The Beothuk were one of the first groups of people in Newfoundland.

“The fossil itself looks completely unlike anything that’s in these rocks. There are lots of fossils from Ediacaran period organisms in it and they’re all very similar with fractal patterns, whereas this object had long ridges,” McIlroy says.

There’s little wildlife information from the Ediacaran Period, which dates back 545 million to 635 million years. Up until now, it was known mainly to consist of life forms like bacteria, algae or other soft-bodied specimens that don’t fossilize well.

Geologists and biologists have been struggling with this for years, going all the way back to Darwin.

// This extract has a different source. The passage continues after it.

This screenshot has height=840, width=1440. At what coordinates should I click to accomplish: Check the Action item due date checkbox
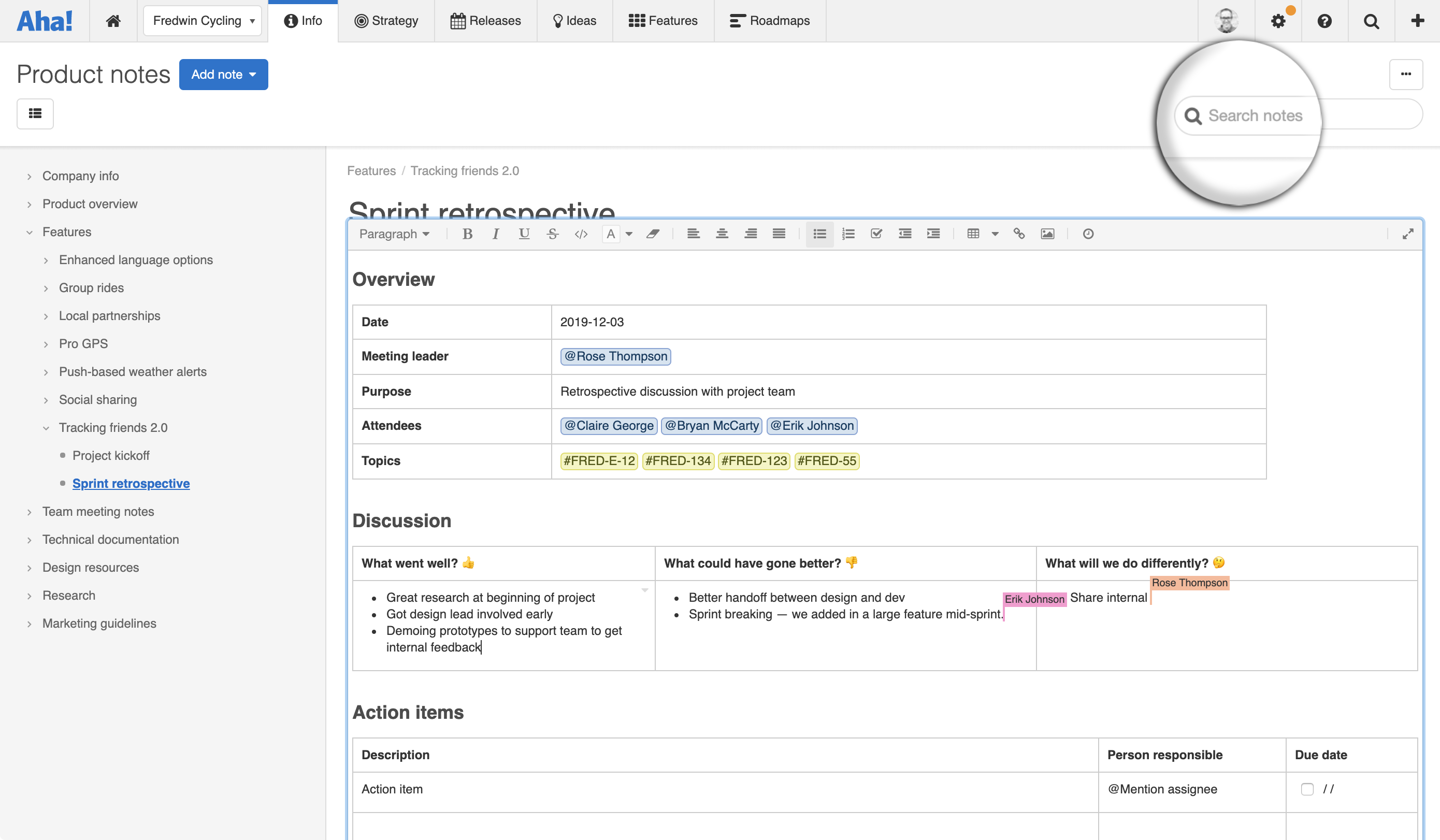(x=1307, y=789)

“It seemed like Earth history had been empty of animals and then all of a sudden, the world was full. And that’s something we call the Cambrian explosion,” McIlroy says.

The explosion was known to be the origin and spread of animals in the world.

“What people haven’t been able to demonstrate is positive evidence that they were actually there before — until now.”

McIlroy and other researchers found a trail earlier in the same levels of rock that showed signs there were animals with muscles in the assemblage of fossils present, but there were no animals at the end of the trail that could offer proof.

Even now, the recently discovered fossil does not have any remains of the animal. It is just an impression of the outside of an organism that was soft and collapsed.

While researchers are still studying the site, they are in talks with the province about removing the fossil to protect it from weather, waves and ice in the winter.

“We think it’s too valuable to leave in the field,” McIlroy says, emphasizing it’s the only one they have.

If removed, it would be placed in Newfoundland’s provincial museum.